Sunday, February 11, 2007

A Winter White That Works for Spring


WHATEVER the charms of the International Tennis Hall of Fame gala, held every year during the United States Open, looking for men’s fashion trends there would seem to be a fool’s errand.

But at last September’s event, the tennis legend Stan Smith spotted a spring look months ahead of time: a group of stylish young men had come in black tie and brand-new Stan Smiths, the white, stripe-free Adidas sneakers that have done more to enshrine Mr. Smith’s name in the annals of pop culture than his tennis record ever did.

“It was pretty neat,” said Mr. Smith, 60, who won the United States Open in 1969 and had the shoe named after him in 1971. “For me, they’re my work shoe.”

And now city men are wearing them to work, too, bringing sprightly new meaning to the WASPy old-man expression “white shoe.” A combination of factors — hip-hop stars who brag that they wear a new pair of clean white Nike Air Force 1’s every day; designers like Marc Jacobs (who has worn Stan Smiths since junior high) and John Varvatos (who made Converse Jack Purcells and Chuck Taylors must-haves again) — have converged to make the all-white, old-school sneaker into Le Shoe for the smart set.

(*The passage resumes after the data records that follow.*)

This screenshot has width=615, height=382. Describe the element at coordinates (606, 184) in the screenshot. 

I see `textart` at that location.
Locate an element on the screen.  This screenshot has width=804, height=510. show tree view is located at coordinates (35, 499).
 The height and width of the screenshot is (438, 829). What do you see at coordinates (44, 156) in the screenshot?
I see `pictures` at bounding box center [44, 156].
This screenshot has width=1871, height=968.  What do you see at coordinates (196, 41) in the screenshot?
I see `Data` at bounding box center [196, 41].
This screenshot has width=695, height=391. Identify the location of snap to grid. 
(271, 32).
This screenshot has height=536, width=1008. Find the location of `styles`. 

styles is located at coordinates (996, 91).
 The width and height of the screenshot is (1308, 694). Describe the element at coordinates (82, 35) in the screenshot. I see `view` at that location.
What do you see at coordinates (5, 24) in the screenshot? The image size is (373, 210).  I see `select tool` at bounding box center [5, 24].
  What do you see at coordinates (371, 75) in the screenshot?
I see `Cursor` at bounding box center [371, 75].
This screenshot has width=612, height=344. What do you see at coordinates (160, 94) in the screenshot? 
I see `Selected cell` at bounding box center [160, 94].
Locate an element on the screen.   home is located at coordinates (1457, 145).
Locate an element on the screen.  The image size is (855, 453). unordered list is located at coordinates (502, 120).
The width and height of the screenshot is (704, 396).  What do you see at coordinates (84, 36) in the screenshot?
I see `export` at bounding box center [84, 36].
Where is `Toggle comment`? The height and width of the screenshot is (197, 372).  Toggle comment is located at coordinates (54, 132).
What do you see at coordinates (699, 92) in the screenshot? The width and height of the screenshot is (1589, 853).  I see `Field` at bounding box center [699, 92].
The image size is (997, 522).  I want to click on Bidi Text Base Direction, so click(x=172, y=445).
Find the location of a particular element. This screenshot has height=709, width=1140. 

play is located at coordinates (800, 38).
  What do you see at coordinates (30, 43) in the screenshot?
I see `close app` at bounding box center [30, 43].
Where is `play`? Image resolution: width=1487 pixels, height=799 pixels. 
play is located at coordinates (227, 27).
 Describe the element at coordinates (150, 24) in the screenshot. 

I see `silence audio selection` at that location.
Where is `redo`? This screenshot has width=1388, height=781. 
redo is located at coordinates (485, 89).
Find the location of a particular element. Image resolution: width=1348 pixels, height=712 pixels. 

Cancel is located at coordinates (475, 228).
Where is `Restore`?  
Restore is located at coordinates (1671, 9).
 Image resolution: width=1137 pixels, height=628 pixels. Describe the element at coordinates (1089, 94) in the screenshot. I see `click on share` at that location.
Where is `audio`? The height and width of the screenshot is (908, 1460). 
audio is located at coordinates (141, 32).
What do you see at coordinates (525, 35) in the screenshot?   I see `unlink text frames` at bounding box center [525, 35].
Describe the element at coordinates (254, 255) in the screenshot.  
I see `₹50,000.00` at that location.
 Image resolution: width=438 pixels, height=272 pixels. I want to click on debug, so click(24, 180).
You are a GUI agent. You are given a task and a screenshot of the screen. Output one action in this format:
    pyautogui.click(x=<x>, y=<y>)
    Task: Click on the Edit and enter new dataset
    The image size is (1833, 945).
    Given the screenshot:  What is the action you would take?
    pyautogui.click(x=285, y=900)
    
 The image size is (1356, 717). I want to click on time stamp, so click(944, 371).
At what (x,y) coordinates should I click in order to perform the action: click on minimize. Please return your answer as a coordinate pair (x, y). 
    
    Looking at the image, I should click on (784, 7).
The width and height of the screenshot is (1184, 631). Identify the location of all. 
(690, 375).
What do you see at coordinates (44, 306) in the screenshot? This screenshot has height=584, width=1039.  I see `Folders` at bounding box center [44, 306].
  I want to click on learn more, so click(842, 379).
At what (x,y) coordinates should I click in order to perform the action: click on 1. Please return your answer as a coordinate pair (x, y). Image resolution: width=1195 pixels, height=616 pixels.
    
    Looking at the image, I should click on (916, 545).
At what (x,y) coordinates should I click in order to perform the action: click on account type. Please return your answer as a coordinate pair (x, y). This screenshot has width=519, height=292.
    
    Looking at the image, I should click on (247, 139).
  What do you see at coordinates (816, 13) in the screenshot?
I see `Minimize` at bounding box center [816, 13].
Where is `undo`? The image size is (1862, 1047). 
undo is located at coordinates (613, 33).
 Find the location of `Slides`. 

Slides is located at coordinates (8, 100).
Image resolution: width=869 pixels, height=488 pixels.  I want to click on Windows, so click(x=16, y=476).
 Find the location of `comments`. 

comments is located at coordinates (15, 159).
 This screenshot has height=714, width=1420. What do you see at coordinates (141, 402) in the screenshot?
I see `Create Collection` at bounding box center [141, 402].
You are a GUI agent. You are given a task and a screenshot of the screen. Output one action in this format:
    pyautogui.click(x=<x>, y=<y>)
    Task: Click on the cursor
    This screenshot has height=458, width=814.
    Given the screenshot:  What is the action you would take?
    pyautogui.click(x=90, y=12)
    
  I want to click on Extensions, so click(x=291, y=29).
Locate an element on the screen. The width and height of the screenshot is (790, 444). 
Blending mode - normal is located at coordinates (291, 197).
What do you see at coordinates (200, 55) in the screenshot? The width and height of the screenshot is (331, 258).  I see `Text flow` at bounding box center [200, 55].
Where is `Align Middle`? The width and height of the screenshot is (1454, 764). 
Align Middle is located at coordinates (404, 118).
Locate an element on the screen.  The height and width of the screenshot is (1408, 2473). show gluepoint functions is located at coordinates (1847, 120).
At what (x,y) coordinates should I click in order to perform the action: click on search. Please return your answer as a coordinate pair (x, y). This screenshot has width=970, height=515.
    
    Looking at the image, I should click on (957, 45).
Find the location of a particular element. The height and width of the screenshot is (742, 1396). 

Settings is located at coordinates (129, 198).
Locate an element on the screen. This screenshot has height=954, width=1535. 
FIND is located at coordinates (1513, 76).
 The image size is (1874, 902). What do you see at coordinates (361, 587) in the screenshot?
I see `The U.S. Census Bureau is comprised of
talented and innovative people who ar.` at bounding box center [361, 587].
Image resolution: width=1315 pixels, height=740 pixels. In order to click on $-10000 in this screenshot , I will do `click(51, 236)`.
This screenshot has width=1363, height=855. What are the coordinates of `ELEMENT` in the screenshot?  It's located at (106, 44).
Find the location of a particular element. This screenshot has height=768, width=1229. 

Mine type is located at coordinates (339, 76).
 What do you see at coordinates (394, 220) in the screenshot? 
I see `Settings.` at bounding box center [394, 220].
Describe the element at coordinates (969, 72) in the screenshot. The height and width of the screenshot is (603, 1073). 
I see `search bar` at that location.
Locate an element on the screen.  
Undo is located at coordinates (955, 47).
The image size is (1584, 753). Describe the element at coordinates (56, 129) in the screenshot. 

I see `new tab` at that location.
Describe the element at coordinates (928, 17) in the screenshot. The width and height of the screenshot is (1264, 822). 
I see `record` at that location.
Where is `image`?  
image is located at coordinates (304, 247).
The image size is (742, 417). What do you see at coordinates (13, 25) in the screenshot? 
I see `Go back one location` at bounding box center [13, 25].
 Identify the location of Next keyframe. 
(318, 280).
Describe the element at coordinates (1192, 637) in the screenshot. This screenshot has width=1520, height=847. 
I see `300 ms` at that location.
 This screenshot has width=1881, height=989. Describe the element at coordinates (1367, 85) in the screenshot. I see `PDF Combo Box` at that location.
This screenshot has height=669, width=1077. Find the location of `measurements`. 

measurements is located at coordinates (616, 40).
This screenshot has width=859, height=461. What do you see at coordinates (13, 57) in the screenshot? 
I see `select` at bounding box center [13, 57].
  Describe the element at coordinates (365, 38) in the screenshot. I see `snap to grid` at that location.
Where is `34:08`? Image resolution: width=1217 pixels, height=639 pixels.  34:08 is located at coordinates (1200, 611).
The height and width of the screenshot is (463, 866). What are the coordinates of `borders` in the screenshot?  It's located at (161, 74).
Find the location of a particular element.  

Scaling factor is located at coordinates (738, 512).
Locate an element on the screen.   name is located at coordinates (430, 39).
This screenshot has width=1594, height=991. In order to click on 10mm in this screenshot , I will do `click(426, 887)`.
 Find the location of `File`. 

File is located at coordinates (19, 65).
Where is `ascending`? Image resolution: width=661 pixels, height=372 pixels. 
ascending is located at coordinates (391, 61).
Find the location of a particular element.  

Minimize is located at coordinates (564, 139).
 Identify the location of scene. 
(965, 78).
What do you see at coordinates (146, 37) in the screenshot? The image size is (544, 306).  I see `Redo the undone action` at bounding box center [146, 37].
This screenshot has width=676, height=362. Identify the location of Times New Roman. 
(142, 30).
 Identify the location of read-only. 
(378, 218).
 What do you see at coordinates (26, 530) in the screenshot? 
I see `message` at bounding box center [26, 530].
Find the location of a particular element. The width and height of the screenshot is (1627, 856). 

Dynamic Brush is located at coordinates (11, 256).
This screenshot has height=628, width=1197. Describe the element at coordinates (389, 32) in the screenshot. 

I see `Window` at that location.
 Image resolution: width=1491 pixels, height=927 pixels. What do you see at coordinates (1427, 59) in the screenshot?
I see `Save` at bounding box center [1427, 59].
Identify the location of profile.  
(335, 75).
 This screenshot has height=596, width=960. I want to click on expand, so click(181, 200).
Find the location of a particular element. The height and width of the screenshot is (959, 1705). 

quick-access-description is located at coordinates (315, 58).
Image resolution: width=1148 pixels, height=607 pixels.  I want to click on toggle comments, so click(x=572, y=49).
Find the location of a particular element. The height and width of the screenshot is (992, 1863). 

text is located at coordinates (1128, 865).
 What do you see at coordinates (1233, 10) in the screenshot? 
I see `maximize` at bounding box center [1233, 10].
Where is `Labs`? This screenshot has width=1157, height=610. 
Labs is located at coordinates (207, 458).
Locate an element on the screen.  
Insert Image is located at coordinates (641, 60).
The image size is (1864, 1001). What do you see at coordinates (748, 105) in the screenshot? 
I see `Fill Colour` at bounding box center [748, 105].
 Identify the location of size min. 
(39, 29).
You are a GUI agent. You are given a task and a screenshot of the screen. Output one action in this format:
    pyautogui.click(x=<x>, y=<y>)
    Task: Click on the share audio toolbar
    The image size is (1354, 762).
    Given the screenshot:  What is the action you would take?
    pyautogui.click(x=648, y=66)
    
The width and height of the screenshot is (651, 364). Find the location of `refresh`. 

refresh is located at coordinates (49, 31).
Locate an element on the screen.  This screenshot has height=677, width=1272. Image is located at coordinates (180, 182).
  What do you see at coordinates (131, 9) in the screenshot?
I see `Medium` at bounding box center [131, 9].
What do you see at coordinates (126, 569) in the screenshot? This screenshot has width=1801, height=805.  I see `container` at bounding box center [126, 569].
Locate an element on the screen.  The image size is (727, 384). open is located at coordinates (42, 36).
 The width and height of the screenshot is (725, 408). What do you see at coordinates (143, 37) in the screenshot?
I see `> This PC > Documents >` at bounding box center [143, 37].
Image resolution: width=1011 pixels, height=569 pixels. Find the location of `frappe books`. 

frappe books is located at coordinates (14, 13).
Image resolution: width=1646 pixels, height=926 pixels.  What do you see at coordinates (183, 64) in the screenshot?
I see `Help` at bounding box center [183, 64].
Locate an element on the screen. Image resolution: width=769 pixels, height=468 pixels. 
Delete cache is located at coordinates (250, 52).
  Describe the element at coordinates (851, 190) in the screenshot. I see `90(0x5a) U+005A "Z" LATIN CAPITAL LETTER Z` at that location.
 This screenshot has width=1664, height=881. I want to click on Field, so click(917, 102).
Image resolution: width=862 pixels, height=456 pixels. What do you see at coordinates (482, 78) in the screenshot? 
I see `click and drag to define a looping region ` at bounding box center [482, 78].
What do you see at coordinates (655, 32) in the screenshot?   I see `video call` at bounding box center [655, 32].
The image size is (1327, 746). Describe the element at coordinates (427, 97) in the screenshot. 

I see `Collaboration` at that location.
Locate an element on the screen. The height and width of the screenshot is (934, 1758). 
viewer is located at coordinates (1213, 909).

They are, it turns out, perfect for young, for old, for rich, for poor. They go with jeans, a suit, even a tux; you can wear them to work, to play and even to appear on Oprah (as Mr. Jacobs did). They can be cheap (basic Stan Smith’s are $55 at or not (the 25th anniversary Air Force 1’s are $2,000 at Barneys New York) or in between. They even come with a brand of fashion approval: several designers now offer their own version of the white sneaker, among them Stefano Pilati at Yves Saint Laurent, Neil Barrett, Dries van Noten and Miuccia Prada.

Sneaker craziness may not sound like anything new, but this time there’s a rub, and like it or not, it involves a toothbrush.

“They need to be clean,” said Daniel Peres, the editor of Details. “It’s a good look, a right-out-of-the-box-clean pair of white sneakers, and it’s the only kind you can wear with dressier clothes, nice jeans or even a suit.” But he reiterated his proviso. “Some people do everything they can to make them look worn and dirty, which is wrong. I’ve seen fashion editors in the Tuileries Gardens in Paris, shuffling their feet in the dirt to make their Chucks look worn in. I just stood there in horror.”

According to a nurses’ advisory site, the best way to keep white shoes dazzling is with Murphy’s Oil Soap and a toothbrush, and those white rubber soles might call for a go with whitewall-tire cleaner. Or you can subcontract the work and take them to the shoeshine man.

Sean Donovan, a sneaker collector who just bought a fresh pair of Stan Smiths for a new job (as a salesman at the Marc Jacobs store, in fact), said he was careful to keep his new shoes in rotation with, say, his white Air Force 1’s. He sprays them immediately with water and stain repellent, which makes normal scuffs easy to wipe off. “If you want to get crazy, you can go at them with an old toothbrush and some Soft Scrub,” he said.

Mr. Donovan, who has about 65 pairs of sneakers, agreed that clean is key. “A white shoe, it makes you feel fresh,” he said. “It’s like when you wash and iron your clothes, it makes you feel like everything’s together.”

Given the care the humble shoes require, the current trend is not without a kind of upended silliness. “It’s really turned an ordinary product into a luxury product,” said Bradley Carbone, an editor at Complex magazine, an urban young men’s magazine, which, naturally enough, follows sneaker obsessions closely. “A few years ago when you had rappers like Fat Joe and Jay-Z talking about wearing a new pair every day, people responded by trying to keep theirs as crisp and clean as possible. So it has an aspirational seal to it, even though it’s on an inexpensive shoe.”

While Mr. Peres likes the look, he won’t be sporting it any time soon. “They draw all attention to your feet,” he said. “I don’t want to have to compete with my shoes.”